> **TEXTE FOURNI**:

Tropico 6, pour ceux qui ne connaissent pas la licence, est un jeu de gestion ou plus précisément un city-builder, proposant de prendre le contrôle d’une île – ou en l’occurrence un archipel – des tropiques pour la faire prospérer à travers les âges. Le dernier épisode en date, le cinquième, est sorti il y a presque cinq ans maintenant et hormis un DLC axé sur l’espionnage paru en 2016, la franchise s’est faite plutôt discrète depuis.
Tropico 6 était donc attendu au tournant, promettant de revoir et de moderniser une formule qui stagne depuis le troisième volet, sans pour autant trahir l’essence de la saga pour ne pas perdre cet humour décalé qui a fait la renommée de celle-ci. La grande nouveauté étant ici que Haemimont Games, développeur historique et depuis parti voir ce qu’il se passe sur Mars, a laissé sa place au studio allemand de Limbic Entertainment.
Tropico 6 – La noix de coco à moitié pleine
Le principe de jeu de Tropico 6 est absolument le même que celui de ses prédécesseurs, à savoir gérer et faire prospérer une île depuis l’époque coloniale jusqu’à l’ère moderne. Pour ce faire, et éternellement dans la peau de El Presidente, il faut dans un premier temps s’émanciper de la Couronne en déclarant son indépendance et ensuite mettre en place un réseau politique et économique fort, tout en prenant soin de son peuple pour le rendre heureux.

> **CONSIGNE**: D'après le texte sur Tropico 6, quel studio a pris la place de Haemimont Games pour développer ce nouvel épisode ?

> **DONNÉES FOURNIES**:
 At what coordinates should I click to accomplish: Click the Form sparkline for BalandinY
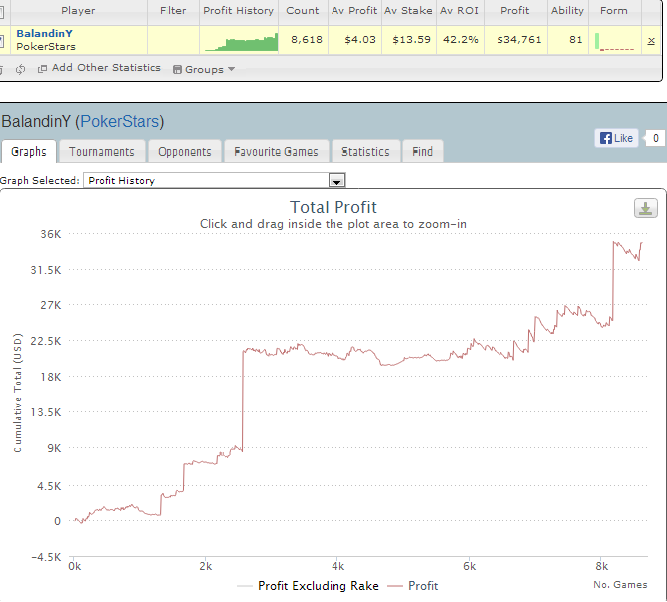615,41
* * *
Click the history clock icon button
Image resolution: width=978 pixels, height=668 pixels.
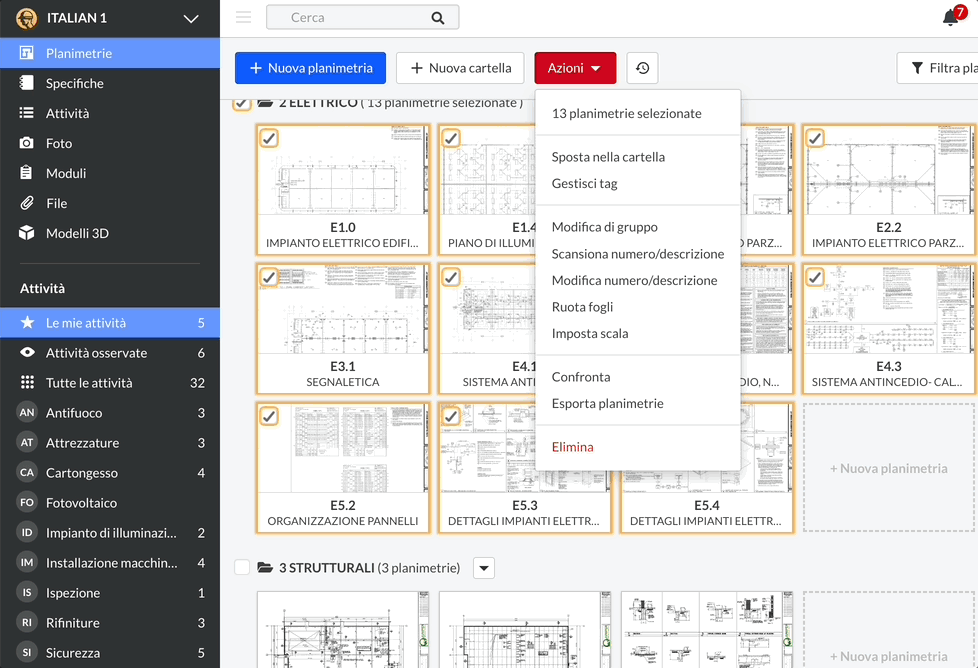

> **RÉPONSE**: Le studio allemand Limbic Entertainment.